Activity »
Write out every record in full, keeping each character exactly as it is.

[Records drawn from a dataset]
──────
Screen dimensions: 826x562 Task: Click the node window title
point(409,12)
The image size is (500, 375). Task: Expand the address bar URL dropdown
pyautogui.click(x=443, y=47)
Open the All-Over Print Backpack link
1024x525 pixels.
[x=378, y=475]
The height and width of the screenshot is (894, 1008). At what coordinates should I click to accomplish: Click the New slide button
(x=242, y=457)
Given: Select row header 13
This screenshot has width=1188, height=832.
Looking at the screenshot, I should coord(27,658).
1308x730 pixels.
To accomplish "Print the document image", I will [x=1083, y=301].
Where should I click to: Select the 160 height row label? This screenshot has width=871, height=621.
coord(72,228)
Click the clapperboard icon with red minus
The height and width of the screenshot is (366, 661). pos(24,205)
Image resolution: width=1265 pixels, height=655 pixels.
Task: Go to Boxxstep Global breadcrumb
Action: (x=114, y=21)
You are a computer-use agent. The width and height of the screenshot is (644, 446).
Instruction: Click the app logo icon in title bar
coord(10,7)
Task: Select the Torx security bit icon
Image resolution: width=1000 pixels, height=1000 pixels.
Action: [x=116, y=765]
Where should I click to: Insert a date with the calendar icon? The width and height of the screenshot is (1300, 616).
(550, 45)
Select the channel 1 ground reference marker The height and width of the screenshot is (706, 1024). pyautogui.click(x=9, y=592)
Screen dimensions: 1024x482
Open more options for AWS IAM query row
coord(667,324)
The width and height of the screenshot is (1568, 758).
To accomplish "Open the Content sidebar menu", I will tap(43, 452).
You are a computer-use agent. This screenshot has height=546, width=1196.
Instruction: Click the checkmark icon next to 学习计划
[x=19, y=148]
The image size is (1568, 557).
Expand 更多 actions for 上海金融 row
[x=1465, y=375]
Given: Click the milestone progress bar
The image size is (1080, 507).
──────
Exercise solution »
Screen dimensions: 826x562 Task: Click the node window title
point(409,12)
The image size is (500, 375). Task: Expand the address bar URL dropdown
pyautogui.click(x=443, y=47)
Open the All-Over Print Backpack link
1024x525 pixels.
[x=378, y=475]
The height and width of the screenshot is (894, 1008). At what coordinates should I click to accomplish: Click the New slide button
(x=242, y=457)
Given: Select row header 13
This screenshot has width=1188, height=832.
Looking at the screenshot, I should coord(27,658).
1308x730 pixels.
To accomplish "Print the document image", I will [x=1083, y=301].
Where should I click to: Select the 160 height row label? This screenshot has width=871, height=621.
coord(72,228)
Click the clapperboard icon with red minus
The height and width of the screenshot is (366, 661). pos(24,205)
Image resolution: width=1265 pixels, height=655 pixels.
Task: Go to Boxxstep Global breadcrumb
Action: (x=114, y=21)
You are a computer-use agent. The width and height of the screenshot is (644, 446).
Instruction: Click the app logo icon in title bar
coord(10,7)
Task: Select the Torx security bit icon
Image resolution: width=1000 pixels, height=1000 pixels.
Action: [x=116, y=765]
Where should I click to: Insert a date with the calendar icon? The width and height of the screenshot is (1300, 616).
(550, 45)
Select the channel 1 ground reference marker The height and width of the screenshot is (706, 1024). pyautogui.click(x=9, y=592)
Screen dimensions: 1024x482
Open more options for AWS IAM query row
coord(667,324)
The width and height of the screenshot is (1568, 758).
To accomplish "Open the Content sidebar menu", I will tap(43, 452).
You are a computer-use agent. This screenshot has height=546, width=1196.
Instruction: Click the checkmark icon next to 学习计划
[x=19, y=148]
The image size is (1568, 557).
Expand 更多 actions for 上海金融 row
[x=1465, y=375]
Given: Click the milestone progress bar
The image size is (1080, 507).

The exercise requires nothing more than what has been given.